Researchers such as N.N. Veresov and M. Yaroshevsky have provided valid information about the Russian terms in Vygotsky’s work which are hard to accurately translate into English. It is therefore clear, that the two planes to which Vygotsky refers, exist on the same stage [15] and when these two planes come to a point where they collide, due to the divergence between the personal understandings and the social situations, opportunities for development may appear [13]. Vygotsky, placing the «category» on a theatrical stage, expected that there will be conflicts, contradictions between the actors in terms of their social relations and that due to these contradictions the participants of the interaction will experience a «dramatic event», which will then «become the intra-personal category» [15].

The term «category» which appears in drama, involves «perezhivanie». Vygotsky [18 as cited in 13] describes the term as «the emotional experience [per- ezhivanie] arising from any situation or from an aspect of his [sic] environment, determines what kind of influence this situation will have on the child» focusing on the relations between an emotional experience as well as the situational characteristics which are also experienced [4]. M. Fleer [4] lists different ways in which the term «perezhivanie» is used in research, as a unity of emotions and cognition, which goes beyond the emotionally experienced situation itself and focuses on the child’s consciousness and awareness of the situation, as a prism, that provides the lens which makes the relation between the child and the environment visible, as a unit of analysis, that refers to the characteristics of the whole which won’t be corrupted and will retain their «proper- ties inherent in the whole», as a double subjectivity in play/art, where the actors can be engaged in different emotional states on the stage, where one state may be connected with the feeling of performing, and another one can be the subject of his/her performance.

Children of young ages tend to relate with their social and material world emotionally [5]. In the field of science education, this is an important insight which could contribute to understanding students’ experience and how they learn science by experiencing the interactions with and within their social and material world.

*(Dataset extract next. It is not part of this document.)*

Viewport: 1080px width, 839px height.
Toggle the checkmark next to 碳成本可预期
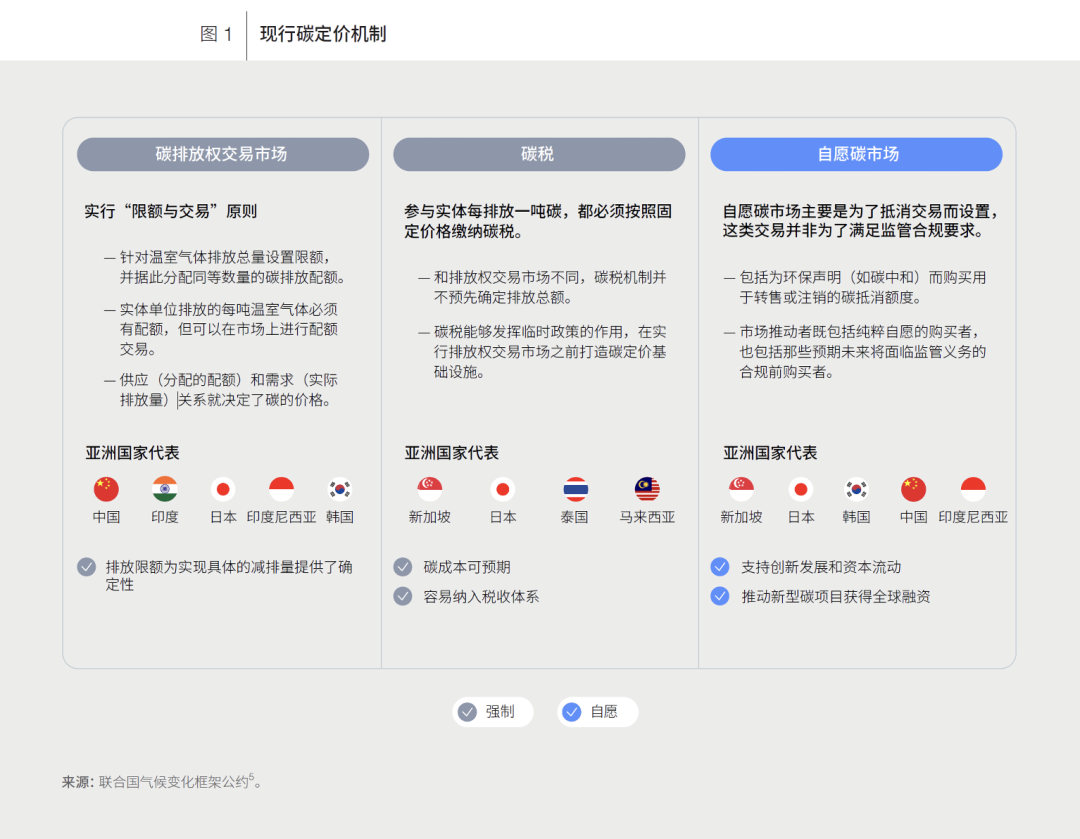pyautogui.click(x=403, y=567)
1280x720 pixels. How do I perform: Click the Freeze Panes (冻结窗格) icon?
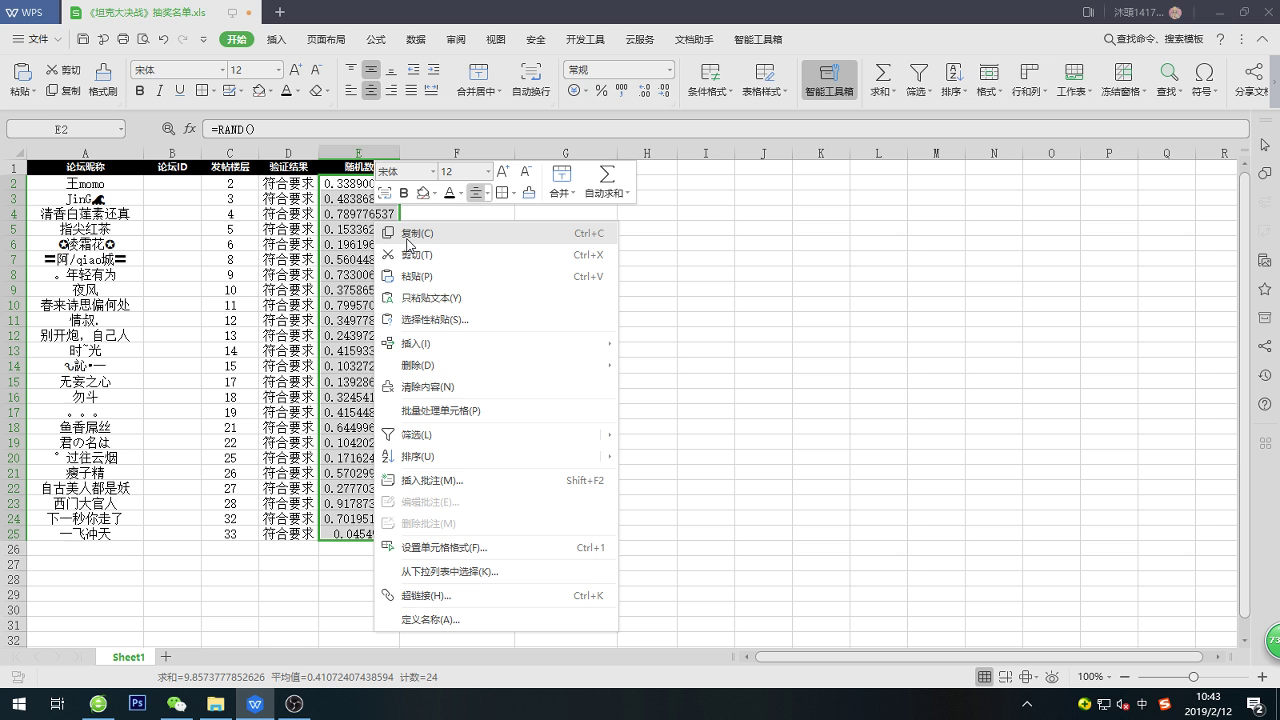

Consequently, according to «perezhivanie», students’ imagination, concept formation and emotions should be regarded as a unity, rather than perceived separately [5]. According to M. Fleer and N. Pramling [5], «... we conceptualize science education as an indivisible unity of what the child brings to activity setting in the preschool, the situational characteristics that are created by the teacher, as well as how these events are emotionally and conceptually experienced by the child. Together these represent the emotional experience of perezhivanie of the child’s social situation of development.».

All the above is intensified if we consider science education in particular and STEM disciplines in general, as fruitful grounds to integrate arts. The literature highlights the advantages of integrating different forms of arts in STEM disciplines, for the promotion of innovation, creativity, critical thinking, cooperation, effective communication [11]. Especially in early childhood education, this approach seems even more appropriate given the students’ needs of that age. Therefore, designing interventions or educational programs adopting an approach such as the “conceptual play worlds” which combine a plot, characters, drama, problem-solving situations and play [3] may be efficient for engaging students in learning and adopting a positive attitude towards science education [3; 10].

A brief overview of the research project

The research project described in this paper was conducted in 2017—2018 in loannina, a city in northwestern Greece. In the framework of the research an educational program was designed for the Archaeological Museum of loannina for students from 4 to 9 years old. The educational program, «Thunderbolt hunt» was offered to classes of public as well as of private schools of loannina. Unlike the rest of the museums’ educational programs, it was introducing concepts of science education and cultivating scientific method, while at the same time it was designed based on the museums’ exhibits and collections [7]. The idea was to combine cultural communication and science education enhancement with a long-term aim of developing a positive attitude to museum and science in students [10].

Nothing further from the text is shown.